> [What is needed]:
State how many lines in the items below contain the word "trong". Give only the number.

> [Given records]:

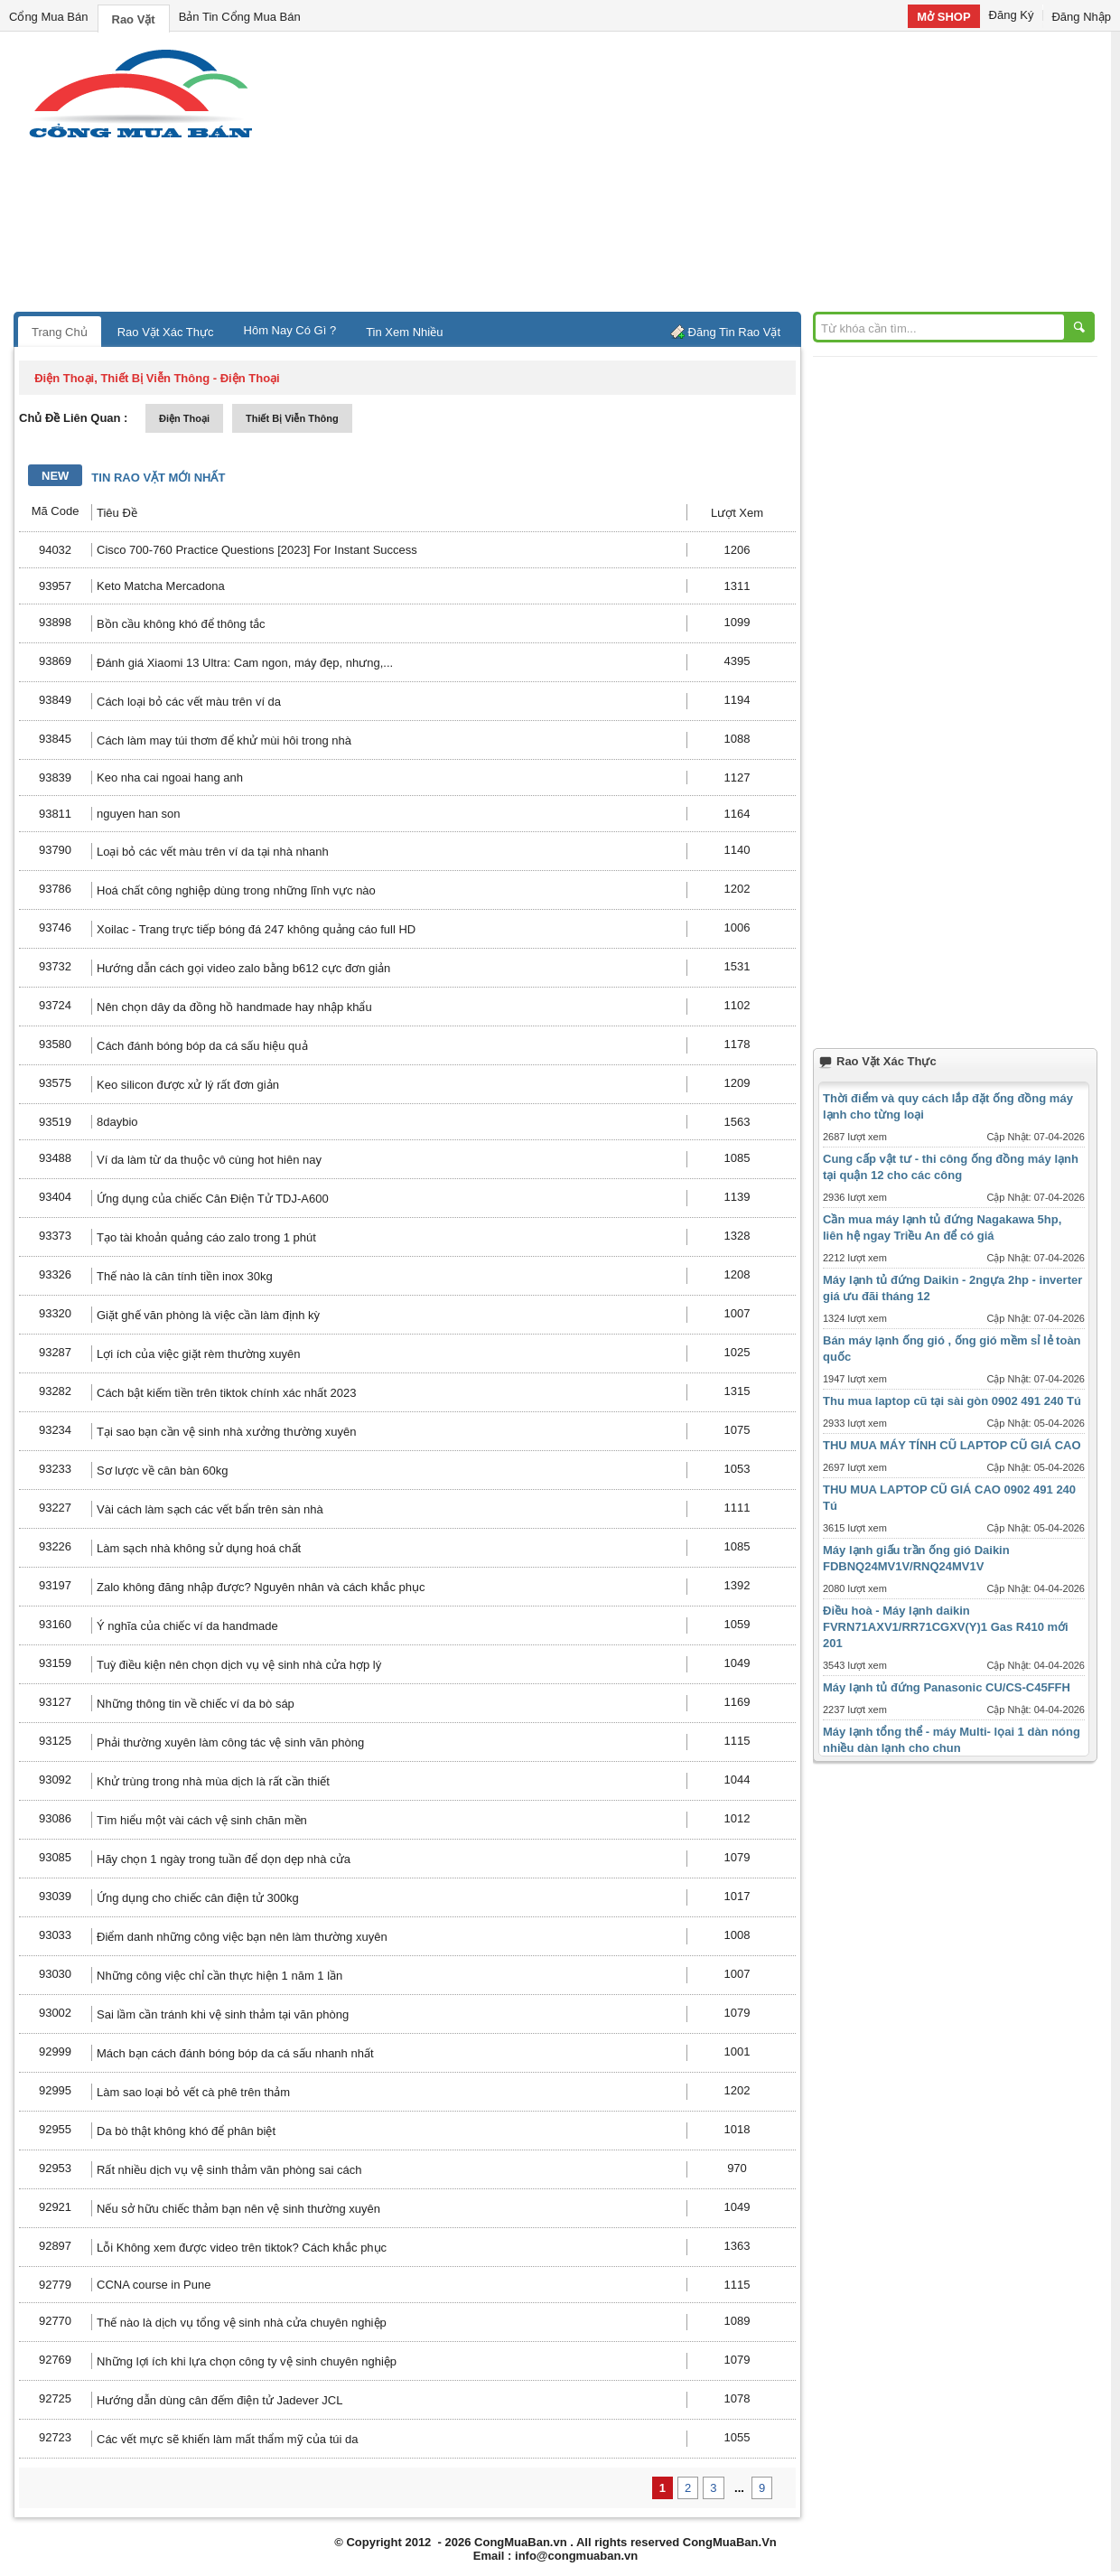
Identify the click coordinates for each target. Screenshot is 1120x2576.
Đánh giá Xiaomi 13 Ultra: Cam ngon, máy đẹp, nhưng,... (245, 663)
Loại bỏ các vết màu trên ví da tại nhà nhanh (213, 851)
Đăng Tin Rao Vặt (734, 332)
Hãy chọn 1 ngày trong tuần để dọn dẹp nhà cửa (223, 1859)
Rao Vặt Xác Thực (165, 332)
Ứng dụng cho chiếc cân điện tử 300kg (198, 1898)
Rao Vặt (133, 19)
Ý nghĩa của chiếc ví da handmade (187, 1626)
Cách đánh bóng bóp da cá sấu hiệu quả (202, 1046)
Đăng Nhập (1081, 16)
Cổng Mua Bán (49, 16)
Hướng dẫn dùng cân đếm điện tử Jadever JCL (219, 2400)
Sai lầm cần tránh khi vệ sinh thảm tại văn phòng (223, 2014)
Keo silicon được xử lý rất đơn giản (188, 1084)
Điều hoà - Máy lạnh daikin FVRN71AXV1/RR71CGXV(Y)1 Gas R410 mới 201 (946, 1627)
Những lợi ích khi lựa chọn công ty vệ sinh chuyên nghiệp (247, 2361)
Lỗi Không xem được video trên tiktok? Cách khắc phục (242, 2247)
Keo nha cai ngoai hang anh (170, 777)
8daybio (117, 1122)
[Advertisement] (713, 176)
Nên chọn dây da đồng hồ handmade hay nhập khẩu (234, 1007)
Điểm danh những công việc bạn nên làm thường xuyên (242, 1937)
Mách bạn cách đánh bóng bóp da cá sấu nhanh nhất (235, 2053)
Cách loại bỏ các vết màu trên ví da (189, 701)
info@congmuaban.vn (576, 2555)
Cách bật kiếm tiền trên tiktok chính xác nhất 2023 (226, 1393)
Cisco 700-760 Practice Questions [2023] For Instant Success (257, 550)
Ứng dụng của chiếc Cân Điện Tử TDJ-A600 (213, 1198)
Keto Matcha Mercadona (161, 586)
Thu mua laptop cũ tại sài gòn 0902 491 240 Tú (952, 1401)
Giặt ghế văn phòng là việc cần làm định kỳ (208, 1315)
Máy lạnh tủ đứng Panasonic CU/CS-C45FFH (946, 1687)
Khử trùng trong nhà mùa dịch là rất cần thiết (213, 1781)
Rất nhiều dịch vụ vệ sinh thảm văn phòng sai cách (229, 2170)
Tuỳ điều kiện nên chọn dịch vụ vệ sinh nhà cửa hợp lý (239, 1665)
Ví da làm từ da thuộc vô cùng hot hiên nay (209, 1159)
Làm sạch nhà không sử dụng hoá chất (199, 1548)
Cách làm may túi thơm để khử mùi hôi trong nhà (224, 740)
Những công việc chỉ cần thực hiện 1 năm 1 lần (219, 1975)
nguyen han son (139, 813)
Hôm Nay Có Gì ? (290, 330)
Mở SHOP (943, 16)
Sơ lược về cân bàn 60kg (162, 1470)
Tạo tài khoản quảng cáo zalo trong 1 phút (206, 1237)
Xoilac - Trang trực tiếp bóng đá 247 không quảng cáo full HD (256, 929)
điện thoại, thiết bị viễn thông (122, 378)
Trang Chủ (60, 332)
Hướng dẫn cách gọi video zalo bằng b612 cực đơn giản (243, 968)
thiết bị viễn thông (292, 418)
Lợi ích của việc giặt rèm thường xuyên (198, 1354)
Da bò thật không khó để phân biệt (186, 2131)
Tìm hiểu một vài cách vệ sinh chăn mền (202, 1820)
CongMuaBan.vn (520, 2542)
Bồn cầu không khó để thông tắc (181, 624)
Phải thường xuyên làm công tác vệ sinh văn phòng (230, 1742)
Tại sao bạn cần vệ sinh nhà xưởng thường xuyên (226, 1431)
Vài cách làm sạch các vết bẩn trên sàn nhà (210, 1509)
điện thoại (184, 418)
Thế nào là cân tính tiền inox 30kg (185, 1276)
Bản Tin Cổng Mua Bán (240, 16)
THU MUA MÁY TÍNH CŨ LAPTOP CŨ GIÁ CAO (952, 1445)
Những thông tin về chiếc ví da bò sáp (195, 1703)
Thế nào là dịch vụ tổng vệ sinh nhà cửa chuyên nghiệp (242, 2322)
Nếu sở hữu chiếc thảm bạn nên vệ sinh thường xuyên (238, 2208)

> [Exercise solution]:
4